__The problem__
Read the data, and whenever a line holds the word "computer", report that line.

__Recorded data__
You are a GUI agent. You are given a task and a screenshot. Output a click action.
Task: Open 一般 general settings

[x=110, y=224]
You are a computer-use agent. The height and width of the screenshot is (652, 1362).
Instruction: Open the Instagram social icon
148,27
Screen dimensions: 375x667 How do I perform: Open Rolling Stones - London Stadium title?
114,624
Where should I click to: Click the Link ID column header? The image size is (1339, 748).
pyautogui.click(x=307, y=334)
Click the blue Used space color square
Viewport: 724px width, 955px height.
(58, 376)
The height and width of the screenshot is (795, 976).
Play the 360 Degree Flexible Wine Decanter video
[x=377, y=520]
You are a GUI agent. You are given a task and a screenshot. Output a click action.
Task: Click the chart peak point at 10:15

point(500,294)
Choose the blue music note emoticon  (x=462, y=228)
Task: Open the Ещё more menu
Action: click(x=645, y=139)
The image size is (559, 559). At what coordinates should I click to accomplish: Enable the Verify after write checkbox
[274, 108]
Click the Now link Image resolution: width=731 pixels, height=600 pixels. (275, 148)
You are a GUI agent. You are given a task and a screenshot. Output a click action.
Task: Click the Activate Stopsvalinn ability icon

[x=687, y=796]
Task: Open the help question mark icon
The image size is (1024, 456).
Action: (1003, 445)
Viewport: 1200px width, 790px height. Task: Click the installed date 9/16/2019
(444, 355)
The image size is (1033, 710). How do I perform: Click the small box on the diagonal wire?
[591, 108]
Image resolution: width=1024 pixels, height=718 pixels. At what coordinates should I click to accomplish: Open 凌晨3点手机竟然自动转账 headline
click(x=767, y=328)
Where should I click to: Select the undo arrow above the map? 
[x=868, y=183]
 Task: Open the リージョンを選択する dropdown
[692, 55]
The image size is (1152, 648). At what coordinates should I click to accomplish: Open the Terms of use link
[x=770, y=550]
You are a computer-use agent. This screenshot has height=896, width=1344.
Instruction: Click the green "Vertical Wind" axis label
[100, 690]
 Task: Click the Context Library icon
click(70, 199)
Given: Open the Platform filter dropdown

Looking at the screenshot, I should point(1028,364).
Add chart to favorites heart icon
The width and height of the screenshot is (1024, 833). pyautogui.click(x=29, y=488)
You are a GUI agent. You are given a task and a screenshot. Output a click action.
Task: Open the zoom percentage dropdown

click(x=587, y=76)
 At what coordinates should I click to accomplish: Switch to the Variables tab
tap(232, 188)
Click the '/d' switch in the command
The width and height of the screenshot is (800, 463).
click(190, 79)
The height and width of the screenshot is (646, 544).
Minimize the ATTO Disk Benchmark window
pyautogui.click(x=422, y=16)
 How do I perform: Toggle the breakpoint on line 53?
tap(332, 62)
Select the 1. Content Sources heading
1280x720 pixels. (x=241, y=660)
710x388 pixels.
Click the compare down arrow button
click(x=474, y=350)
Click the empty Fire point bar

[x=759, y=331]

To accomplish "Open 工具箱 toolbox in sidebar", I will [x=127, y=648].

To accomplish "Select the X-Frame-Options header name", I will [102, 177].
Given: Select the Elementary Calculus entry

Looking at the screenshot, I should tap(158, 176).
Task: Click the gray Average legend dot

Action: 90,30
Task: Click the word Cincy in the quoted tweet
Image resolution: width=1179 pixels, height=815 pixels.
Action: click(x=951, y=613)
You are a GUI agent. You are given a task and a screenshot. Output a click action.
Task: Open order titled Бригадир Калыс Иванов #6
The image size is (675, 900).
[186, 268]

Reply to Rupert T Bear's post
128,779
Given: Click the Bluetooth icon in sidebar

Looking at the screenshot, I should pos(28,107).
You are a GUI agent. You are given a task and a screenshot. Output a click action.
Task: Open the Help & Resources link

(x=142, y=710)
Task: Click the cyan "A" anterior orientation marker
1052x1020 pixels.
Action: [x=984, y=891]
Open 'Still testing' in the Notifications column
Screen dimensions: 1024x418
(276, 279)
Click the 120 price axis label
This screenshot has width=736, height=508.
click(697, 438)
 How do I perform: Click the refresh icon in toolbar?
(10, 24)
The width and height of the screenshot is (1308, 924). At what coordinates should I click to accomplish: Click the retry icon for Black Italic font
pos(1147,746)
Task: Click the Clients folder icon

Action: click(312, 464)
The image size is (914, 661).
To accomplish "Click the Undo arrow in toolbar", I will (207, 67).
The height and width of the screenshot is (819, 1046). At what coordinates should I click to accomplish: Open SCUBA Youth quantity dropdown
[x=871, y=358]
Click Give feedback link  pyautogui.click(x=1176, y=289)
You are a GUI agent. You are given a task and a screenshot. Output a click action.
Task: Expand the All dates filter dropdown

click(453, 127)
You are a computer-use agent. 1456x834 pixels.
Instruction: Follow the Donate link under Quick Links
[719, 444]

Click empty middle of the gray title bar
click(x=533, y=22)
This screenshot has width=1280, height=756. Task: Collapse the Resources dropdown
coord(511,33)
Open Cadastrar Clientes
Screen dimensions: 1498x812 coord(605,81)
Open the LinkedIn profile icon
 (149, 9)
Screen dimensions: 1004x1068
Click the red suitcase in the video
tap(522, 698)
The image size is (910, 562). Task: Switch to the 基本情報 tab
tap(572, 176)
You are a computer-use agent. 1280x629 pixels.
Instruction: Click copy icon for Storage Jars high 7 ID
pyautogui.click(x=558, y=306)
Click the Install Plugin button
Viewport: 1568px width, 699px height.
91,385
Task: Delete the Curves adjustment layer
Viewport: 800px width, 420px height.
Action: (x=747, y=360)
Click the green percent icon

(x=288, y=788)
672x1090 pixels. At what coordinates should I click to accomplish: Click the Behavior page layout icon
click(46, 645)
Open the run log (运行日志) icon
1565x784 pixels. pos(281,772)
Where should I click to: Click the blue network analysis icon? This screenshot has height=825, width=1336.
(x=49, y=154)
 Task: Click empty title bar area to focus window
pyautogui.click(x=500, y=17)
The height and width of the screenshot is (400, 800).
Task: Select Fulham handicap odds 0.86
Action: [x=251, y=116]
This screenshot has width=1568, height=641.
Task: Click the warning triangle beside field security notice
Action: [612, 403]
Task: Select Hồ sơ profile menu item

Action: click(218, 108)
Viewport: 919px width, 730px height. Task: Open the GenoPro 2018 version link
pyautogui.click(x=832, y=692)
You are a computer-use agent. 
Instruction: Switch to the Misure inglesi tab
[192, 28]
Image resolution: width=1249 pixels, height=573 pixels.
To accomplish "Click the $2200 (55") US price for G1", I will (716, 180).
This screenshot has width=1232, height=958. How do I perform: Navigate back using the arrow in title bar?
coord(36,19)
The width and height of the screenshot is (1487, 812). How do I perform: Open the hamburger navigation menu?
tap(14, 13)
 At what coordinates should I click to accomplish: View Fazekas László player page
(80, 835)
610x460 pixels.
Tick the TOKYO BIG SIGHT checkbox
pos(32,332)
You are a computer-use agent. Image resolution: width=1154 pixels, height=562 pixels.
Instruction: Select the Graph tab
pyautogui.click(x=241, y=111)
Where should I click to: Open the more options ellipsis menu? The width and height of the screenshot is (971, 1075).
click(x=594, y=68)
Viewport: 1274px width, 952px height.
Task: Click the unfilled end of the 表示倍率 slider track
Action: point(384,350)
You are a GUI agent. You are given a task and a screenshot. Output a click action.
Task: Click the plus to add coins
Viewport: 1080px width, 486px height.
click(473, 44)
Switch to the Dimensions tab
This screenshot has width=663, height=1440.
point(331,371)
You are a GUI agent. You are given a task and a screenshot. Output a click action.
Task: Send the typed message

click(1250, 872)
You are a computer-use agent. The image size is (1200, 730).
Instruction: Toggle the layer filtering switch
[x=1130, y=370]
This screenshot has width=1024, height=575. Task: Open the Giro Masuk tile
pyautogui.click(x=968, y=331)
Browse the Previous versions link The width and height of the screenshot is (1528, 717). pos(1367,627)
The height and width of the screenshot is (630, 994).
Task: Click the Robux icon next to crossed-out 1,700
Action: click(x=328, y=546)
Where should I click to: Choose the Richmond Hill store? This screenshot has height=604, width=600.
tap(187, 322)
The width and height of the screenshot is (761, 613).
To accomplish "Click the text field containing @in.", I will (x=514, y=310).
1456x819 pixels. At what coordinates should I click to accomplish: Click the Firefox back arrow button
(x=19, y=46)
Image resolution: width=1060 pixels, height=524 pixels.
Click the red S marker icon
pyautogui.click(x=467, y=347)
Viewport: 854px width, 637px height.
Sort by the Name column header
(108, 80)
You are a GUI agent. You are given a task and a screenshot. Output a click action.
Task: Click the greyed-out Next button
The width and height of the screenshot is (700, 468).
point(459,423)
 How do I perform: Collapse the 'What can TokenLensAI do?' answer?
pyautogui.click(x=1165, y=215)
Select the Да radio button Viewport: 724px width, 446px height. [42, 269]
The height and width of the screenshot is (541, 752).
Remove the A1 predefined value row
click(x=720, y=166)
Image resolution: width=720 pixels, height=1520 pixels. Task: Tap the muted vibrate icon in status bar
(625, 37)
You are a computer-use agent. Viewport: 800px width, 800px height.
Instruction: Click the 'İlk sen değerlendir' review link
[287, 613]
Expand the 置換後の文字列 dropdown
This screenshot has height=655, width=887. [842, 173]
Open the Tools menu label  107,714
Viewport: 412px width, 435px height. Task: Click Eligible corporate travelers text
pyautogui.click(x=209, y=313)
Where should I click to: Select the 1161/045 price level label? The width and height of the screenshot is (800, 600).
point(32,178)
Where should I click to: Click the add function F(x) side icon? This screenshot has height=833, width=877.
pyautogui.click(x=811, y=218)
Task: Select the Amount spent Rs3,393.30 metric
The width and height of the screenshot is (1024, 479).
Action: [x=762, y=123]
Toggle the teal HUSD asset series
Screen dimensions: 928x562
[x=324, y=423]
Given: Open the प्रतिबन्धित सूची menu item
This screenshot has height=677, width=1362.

__Written answer__
You are a computer-use agent. The height and width of the screenshot is (652, 1362).
You are a computer-use agent. This screenshot has height=896, width=1344.
You are a computer-use agent. 1456x834 pixels.
You are a computer-use agent. 1280x629 pixels.
You are a computer-use agent. 
You are a computer-use agent. Image resolution: width=1154 pixels, height=562 pixels.
You are a computer-use agent. The image size is (1200, 730).
You are a computer-use agent. Viewport: 800px width, 800px height.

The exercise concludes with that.